== TASK DIRECTIONS ==
Go through the entries one line at a time, and gather every line that has the word "height".

== TASK DATA ==
_ _ _
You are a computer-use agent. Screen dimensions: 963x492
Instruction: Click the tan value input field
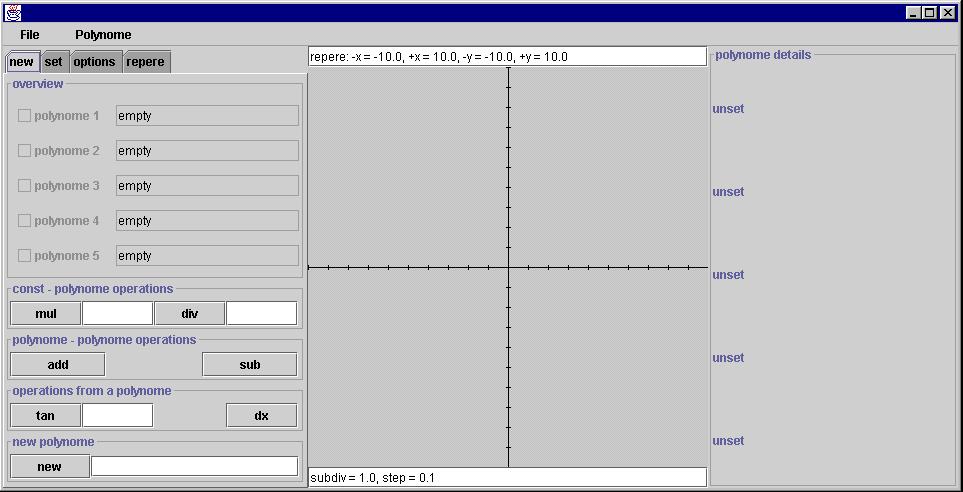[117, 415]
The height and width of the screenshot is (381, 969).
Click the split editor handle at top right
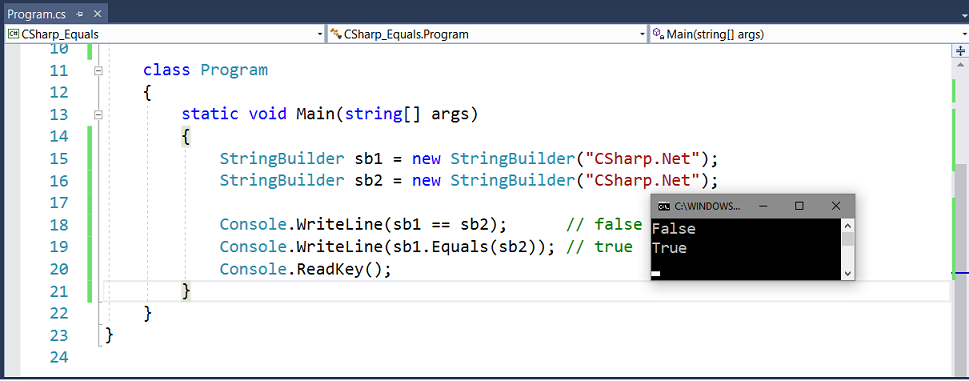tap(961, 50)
_ _ _
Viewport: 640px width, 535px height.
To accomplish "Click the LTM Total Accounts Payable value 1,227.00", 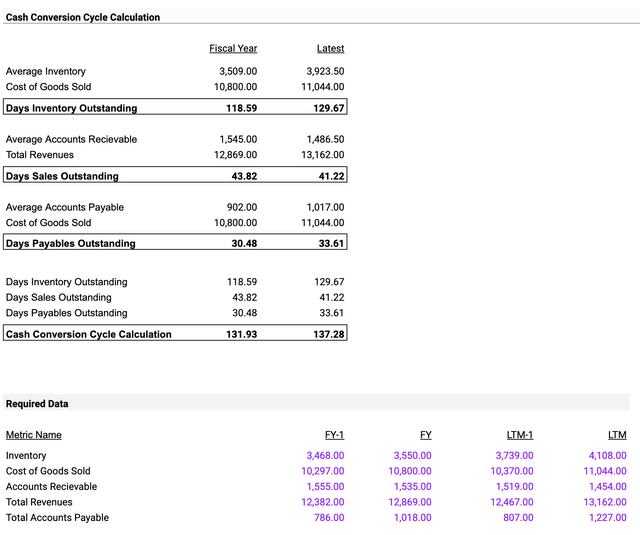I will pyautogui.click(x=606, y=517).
_ _ _
== ANSWER TO THIS EXERCISE ==
The height and width of the screenshot is (381, 969).
Viewport: 640px width, 535px height.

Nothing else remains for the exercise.